Johanna Maska, the CEO of consulting firm Global Situation Room who served in the White House under former President Barack Obama, further elaborated on the role of young people in the White House.

“The White House is fueled by young restless energy that works all days, hours, nights to keep the operation running,” Maska told the AP. “Though most assistants wouldn’t be in a decision-making role, they have eyes on sensitive information including schedules, notes, documents, private conversations.”

Hutchinson is 25 years old, according to the AP.

She was named on the Academic Deans List in college in 2017. Her hometown is Williamsburg, Virginia, the dean’s list says.

“Christopher Newport University is pleased to announce the Dean’s List for the spring 2017 semester. These students were enrolled in at least 12 credit hours, earned no final grade below C and earned a grade point average of at least 3.50 on a 4.0 scale,” the May 2017 dean’s list announcement says. “Congratulations to all!”

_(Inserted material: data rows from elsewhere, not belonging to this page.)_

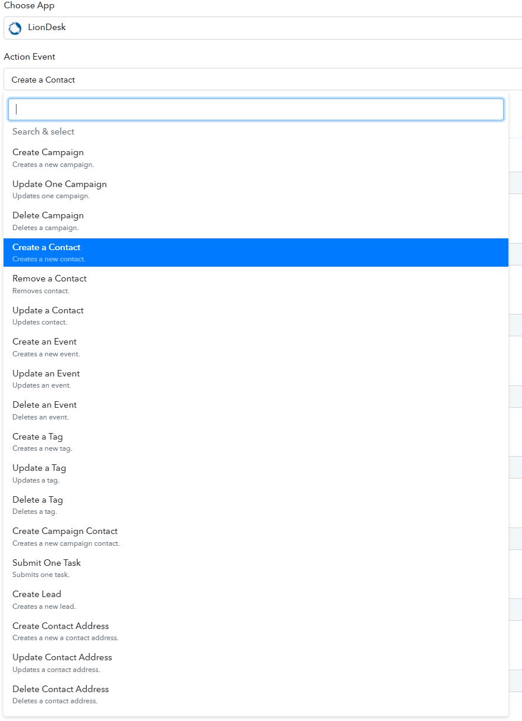This screenshot has width=522, height=721.
Task: Select Delete Campaign action
Action: coord(256,221)
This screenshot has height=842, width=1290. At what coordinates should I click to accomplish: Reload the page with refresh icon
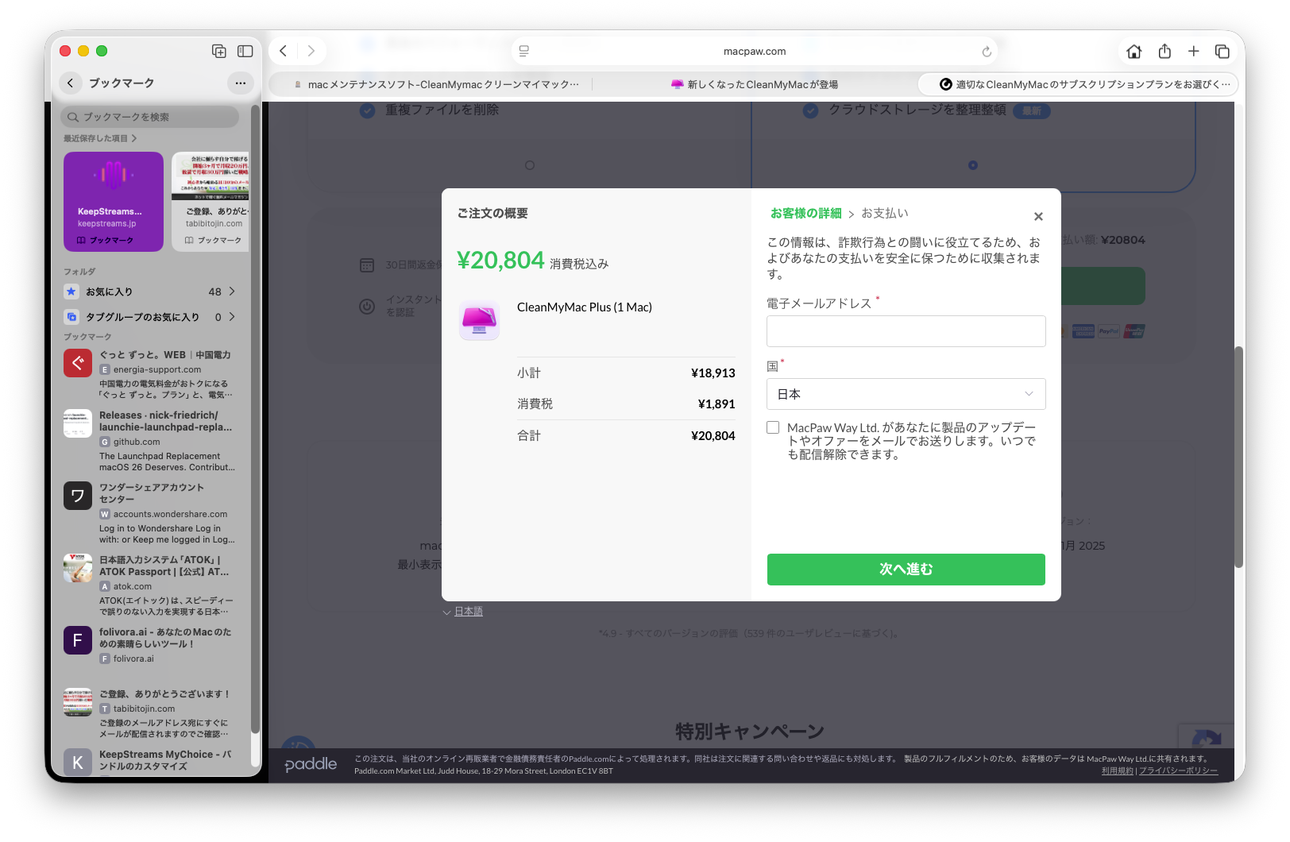[x=987, y=52]
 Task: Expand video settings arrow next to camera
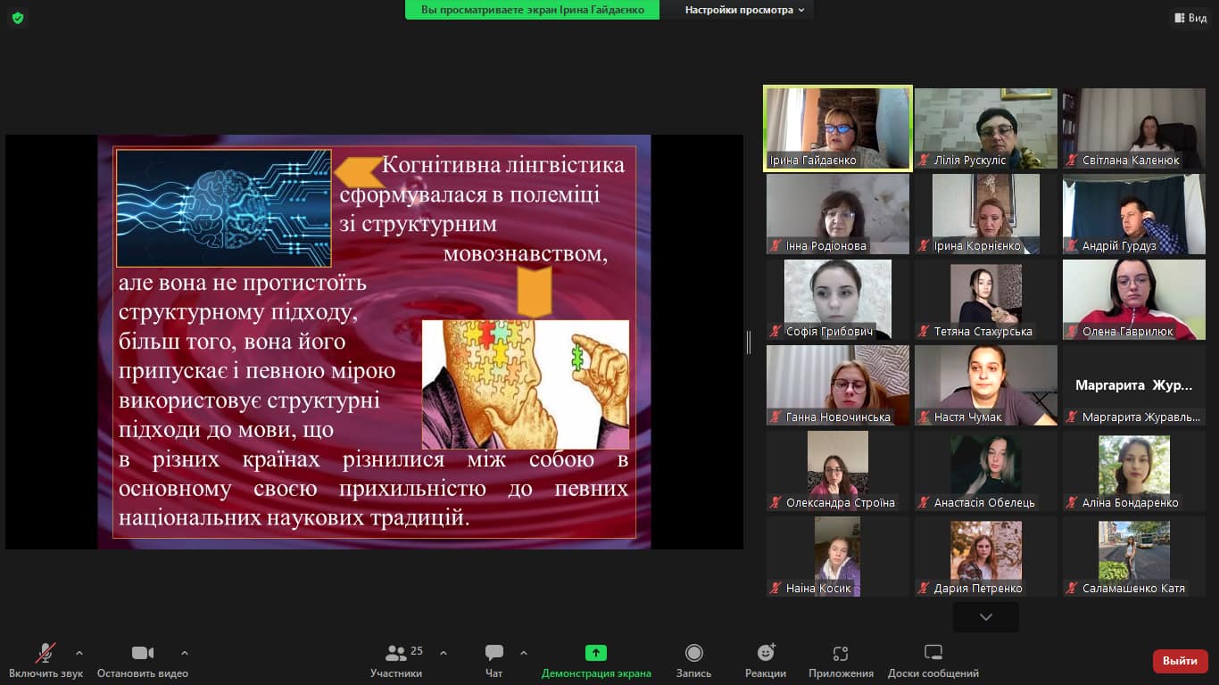point(185,653)
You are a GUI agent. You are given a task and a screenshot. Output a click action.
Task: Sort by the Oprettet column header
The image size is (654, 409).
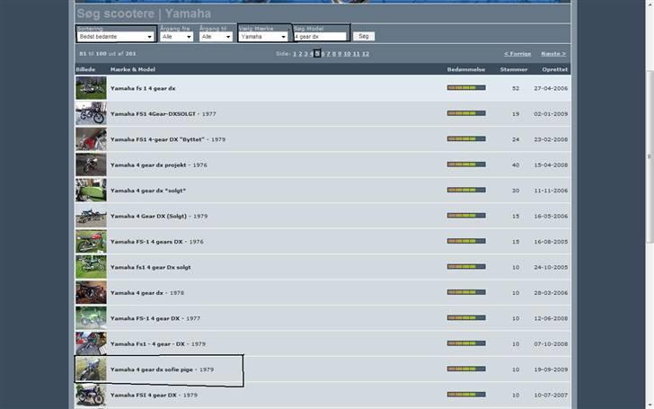554,69
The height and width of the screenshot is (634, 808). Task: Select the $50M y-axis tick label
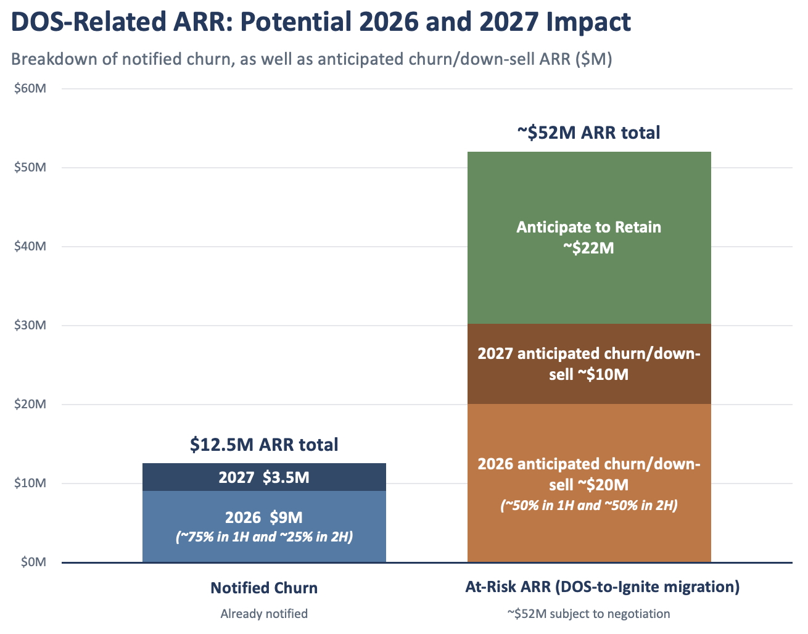pyautogui.click(x=30, y=168)
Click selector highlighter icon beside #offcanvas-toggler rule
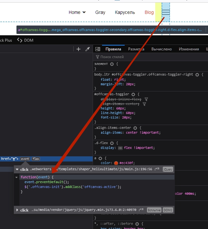The width and height of the screenshot is (208, 229). tap(133, 94)
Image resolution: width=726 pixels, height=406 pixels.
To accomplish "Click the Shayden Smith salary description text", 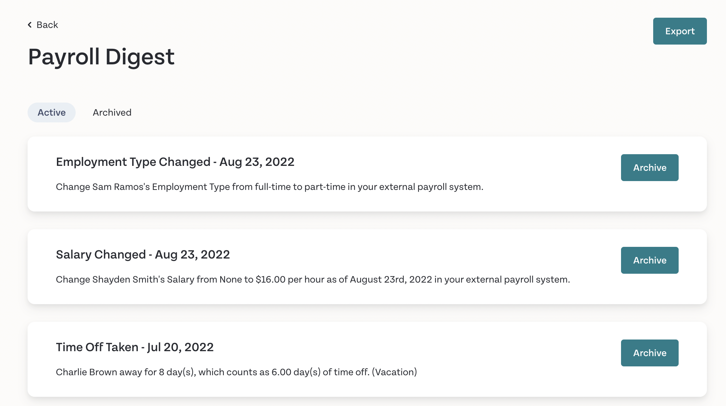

3. Hutchinson Was Also an Intern for Majority Whip Steve Scalise and Senator Ted Cruz

Hutchinson was recognized in her student newspaper for her political internships. Prior to serving as an aide to Meadows, she also served as an intern for House Majority Whip Steve Scalise and Senator Ted Cruz, according to a 2018 article in the Christopher Newport University newspaper.

“For as long as she can remember, senior Cassidy Hutchinson has admired the men and women who enter public service,” the article opened.

She told the newspaper her goals were to pursue “civic significance” in her career.

“I have set a personal goal to pursue a path of civic significance,” she told the newspaper. “Interning on Capitol Hill confirmed my desire to continue a path in government, and when I learned about the White House internship I was eager to apply.”

4. Hutchinson Testified That Trump Did Not Care That Protesters Had Weapons

Hutchinson said in her testimony that she overheard Trump reacting to news that protesters had weapons, and he said he did not care.

“I overheard the president say something to the effect of ‘I don’t f-ing care that they have weapons. They’re not here to hurt me. Take the f-ing mags away. Let my people in, they can march to the Capitol from here. Let the people in, take the f-ing mags away.”

Hutchinson testified that Trump was enraged that he was being driven back to the White House after his “Stop the Steal” rally, where he told protesters to “fight like hell.” She said he lunged for the steering wheel to grab it from a Secret Service agent.

“I’m the effing president,” Hutchinson heard Trump say, according to her testimony.

Hutchinson further said that when Meadows learned about violence at the Capitol, he “almost had a lack of reaction.”

5. Hutchinson Recounted Her Inside Look at the White House as an Intern Under Trump & Said Her Goal Was to Be a Leader ‘in the Fight to Secure the American Dream’

Hutchinson told her student newspaper in 2018 about the behind-the-scenes look she was granted through her internship during her junior year of college.

“I attended numerous events hosted by the president, such as signing ceremonies, celebrations and presidential announcements, and frequently watched Marine One depart the South Lawn from my office window,” she said at the time. “My small contribution to the quest to maintain American prosperity and excellence is a memory I will hold as one of the honors of my life.”

She said at the time that she planned to return to Capitol Hill to continue her career in politics.

“I’m keeping every opportunity at my fingertips and am open to any job that comes my way,” she told the newspaper. “I am confident I will be an effective leader in the fight to secure the American dream for future generations, so they too will have the bountiful opportunities and freedoms that make the United States great.”